— SOURCE INFORMATION —
= = = = = = =

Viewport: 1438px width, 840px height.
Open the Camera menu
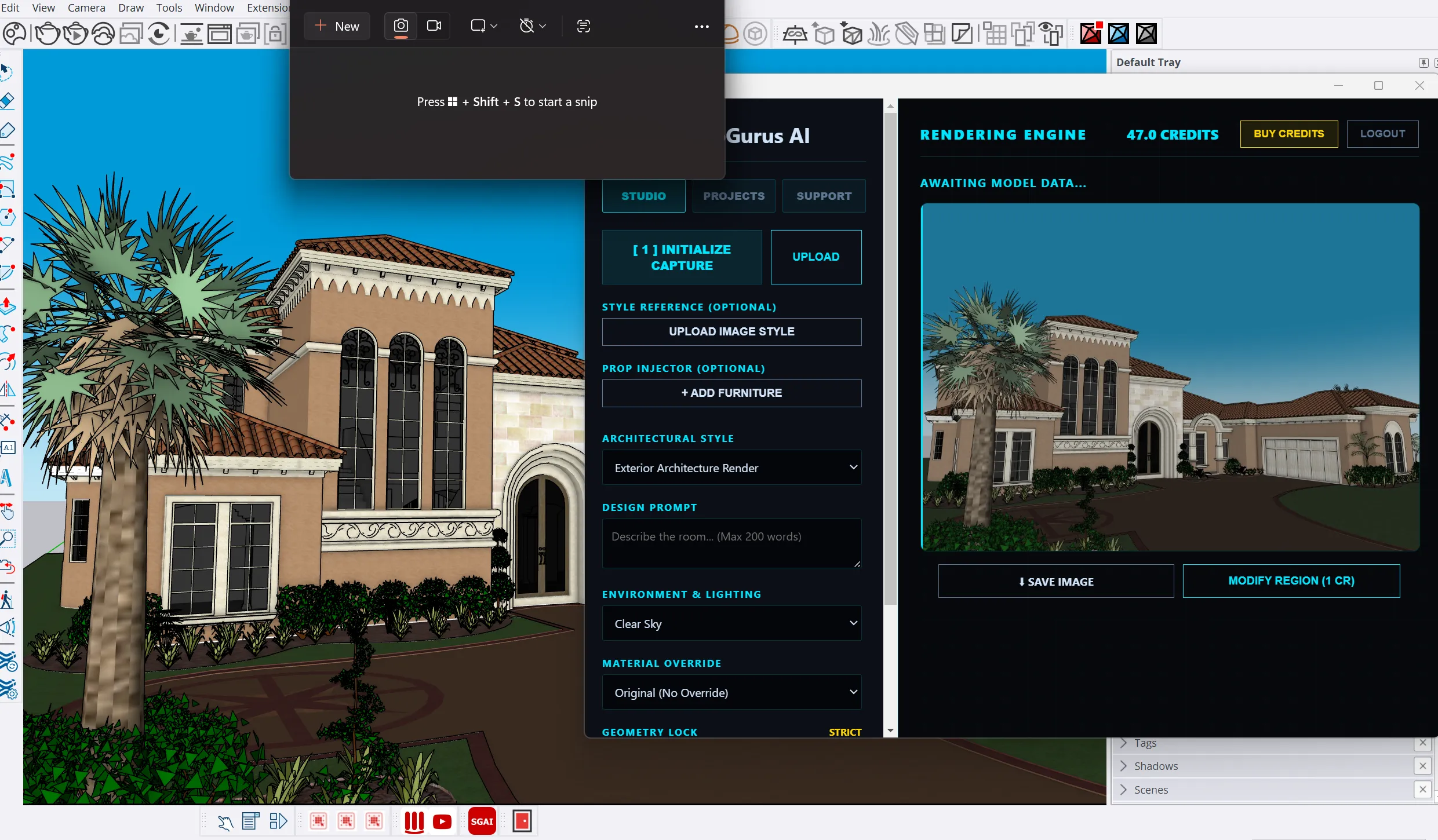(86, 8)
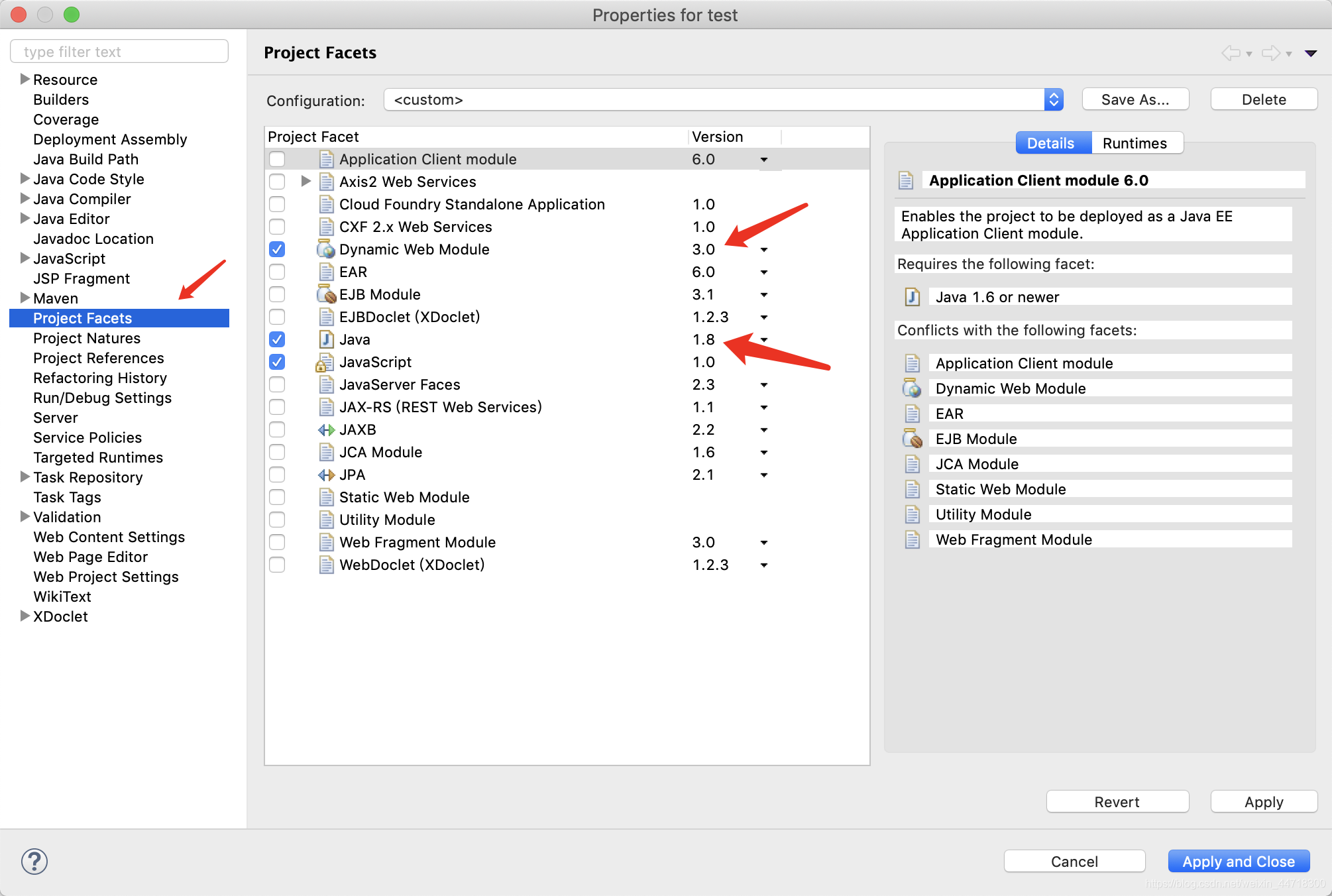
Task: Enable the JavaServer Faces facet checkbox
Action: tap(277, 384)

= = = = = = =

— REQUIREMENT —
Every entry must be reproduced exactly, with the images left out.

— SOLUTION —
Viewport: 1438px width, 840px height.
Open the Camera menu
(86, 8)
Task: Enable the JavaServer Faces facet checkbox
Action: tap(277, 384)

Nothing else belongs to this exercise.